The Absa Cape Epic was one of the first major cycling events to get canceled at the beginning of the COVID-19 pandemic. Many riders, like EF Education Nippo's Alex Howes and Lachlan Morton, were already in South Africa when the race announced the cancelation.
Ever since, the teammates who are known for riding 'alternative' road, mountain bike, and gravel events have been looking forward to going back to the mountain bike stage race. However, Howes broke his pinky finger in the lead-up to this year's event, leaving him unable to grip his handlebars on rough descents.
“Alex and I were devastated when we heard he’d be unable to race,” Lachlan said in an EF press release. “We’ve been on this journey so long.”
Morton reached out to 25-year-old Kenneth Karaya of Kenya. Karaya races for AMANI Project, which promotes cycling in Africa, and he is one of the best mountain bikers in Kenya, having won mountain bike and road races.

**REQUIRED ACTION:**
Please continue the text about Lachlan Morton and the Absa Cape Epic from where it stops.

**SUPPLIED INFORMATION:**
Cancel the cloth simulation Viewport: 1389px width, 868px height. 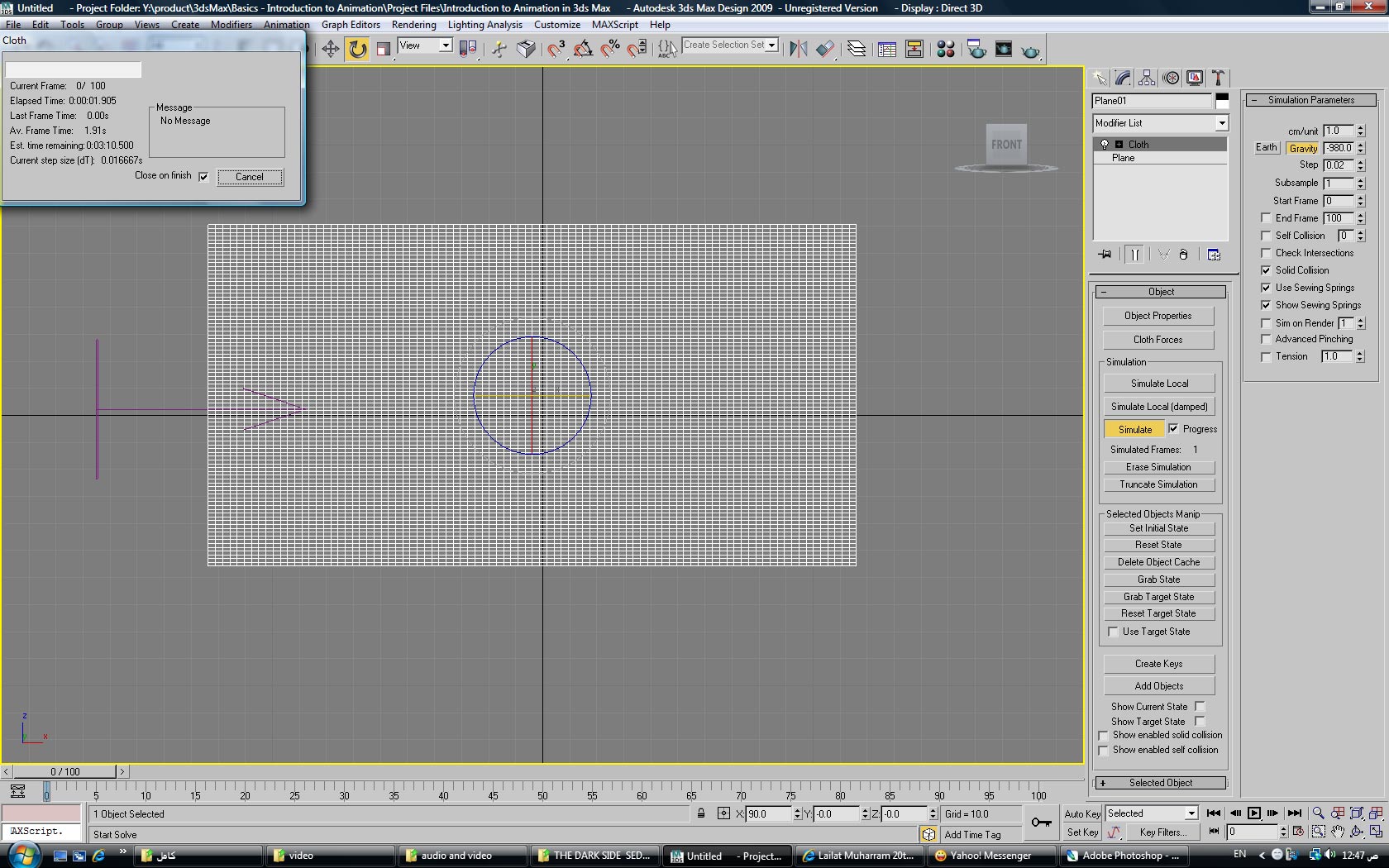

**SOLVED EXERCISE:**
“I’m familiar with their program and know that they’ve got some great riders looking for racing opportunities,” Lachlan said. “I figured it was a perfect match and reached out, hoping it would work out.”
Karaya accepted Morton's offer, and will soon start the biggest mountain bike race that he's ever done.
“I have never been to such a race,” Kenneth said. “I don’t know what can happen. I don’t know the level of competitors who are going to be there. In Kenya, I dominate the off-road races quite easily, but, you know, Cape Epic is a big, big race. I think it is the Tour de France of mountain biking, so I expect anything, whatever comes.”
Karaya and Morton met in person just days ahead of the first stage, and Karaya says that he hopes to bring the experience of participating in the race back home to Kenya.
“Since I am a guy from the village, I still have the urge to bring back what I get from outside there,” Kenneth said. “With the guys from the village, I want to tell them the stories, tell them they can make it. I want in some way to change our village. I want to change these young riders who want to be cyclists, change their mentality, for a better future.”
Karaya is confident in his mechanical skills in case the duo runs into trouble over the course of more than 600km, and Morton is happy to have a renewed chance at participating in the Cape Epic.